Task data:

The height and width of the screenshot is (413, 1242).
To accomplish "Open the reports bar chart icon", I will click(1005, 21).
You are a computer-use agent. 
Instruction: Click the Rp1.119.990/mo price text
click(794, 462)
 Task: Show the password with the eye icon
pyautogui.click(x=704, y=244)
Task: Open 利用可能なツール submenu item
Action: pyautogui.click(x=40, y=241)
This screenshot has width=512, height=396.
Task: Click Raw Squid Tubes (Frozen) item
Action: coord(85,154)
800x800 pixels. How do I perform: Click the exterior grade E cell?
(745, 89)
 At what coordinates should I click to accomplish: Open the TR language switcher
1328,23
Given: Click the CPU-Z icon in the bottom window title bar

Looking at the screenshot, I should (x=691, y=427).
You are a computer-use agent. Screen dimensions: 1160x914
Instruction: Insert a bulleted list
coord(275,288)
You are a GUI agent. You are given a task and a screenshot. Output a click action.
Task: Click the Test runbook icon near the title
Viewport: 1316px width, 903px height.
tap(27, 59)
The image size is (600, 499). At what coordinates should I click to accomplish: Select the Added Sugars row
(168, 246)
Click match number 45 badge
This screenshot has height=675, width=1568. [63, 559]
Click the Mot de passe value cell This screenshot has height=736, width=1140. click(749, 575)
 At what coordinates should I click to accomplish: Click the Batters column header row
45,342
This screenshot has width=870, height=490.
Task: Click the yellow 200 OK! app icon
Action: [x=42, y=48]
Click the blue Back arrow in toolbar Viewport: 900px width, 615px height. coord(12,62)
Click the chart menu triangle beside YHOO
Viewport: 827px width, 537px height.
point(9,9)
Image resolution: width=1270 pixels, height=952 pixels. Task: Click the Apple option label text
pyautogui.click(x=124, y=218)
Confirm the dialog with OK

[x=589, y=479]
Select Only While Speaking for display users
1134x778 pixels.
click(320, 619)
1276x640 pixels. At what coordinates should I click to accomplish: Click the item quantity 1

Work order:
All of the records must be retyped exactly as they are.

Written answer:
The height and width of the screenshot is (413, 1242).
To accomplish "Open the reports bar chart icon", I will click(1005, 21).
You are a computer-use agent. 
Instruction: Click the Rp1.119.990/mo price text
click(794, 462)
 Task: Show the password with the eye icon
pyautogui.click(x=704, y=244)
Task: Open 利用可能なツール submenu item
Action: pyautogui.click(x=40, y=241)
This screenshot has width=512, height=396.
Task: Click Raw Squid Tubes (Frozen) item
Action: coord(85,154)
800x800 pixels. How do I perform: Click the exterior grade E cell?
(745, 89)
 At what coordinates should I click to accomplish: Open the TR language switcher
1328,23
Given: Click the CPU-Z icon in the bottom window title bar

Looking at the screenshot, I should (x=691, y=427).
You are a computer-use agent. Screen dimensions: 1160x914
Instruction: Insert a bulleted list
coord(275,288)
You are a GUI agent. You are given a task and a screenshot. Output a click action.
Task: Click the Test runbook icon near the title
Viewport: 1316px width, 903px height.
tap(27, 59)
The image size is (600, 499). At what coordinates should I click to accomplish: Select the Added Sugars row
(168, 246)
Click match number 45 badge
This screenshot has height=675, width=1568. [63, 559]
Click the Mot de passe value cell This screenshot has height=736, width=1140. click(749, 575)
 At what coordinates should I click to accomplish: Click the Batters column header row
45,342
This screenshot has width=870, height=490.
Task: Click the yellow 200 OK! app icon
Action: [x=42, y=48]
Click the blue Back arrow in toolbar Viewport: 900px width, 615px height. coord(12,62)
Click the chart menu triangle beside YHOO
Viewport: 827px width, 537px height.
point(9,9)
Image resolution: width=1270 pixels, height=952 pixels. Task: Click the Apple option label text
pyautogui.click(x=124, y=218)
Confirm the dialog with OK

[x=589, y=479]
Select Only While Speaking for display users
1134x778 pixels.
click(320, 619)
1276x640 pixels. At what coordinates should I click to accomplish: Click the item quantity 1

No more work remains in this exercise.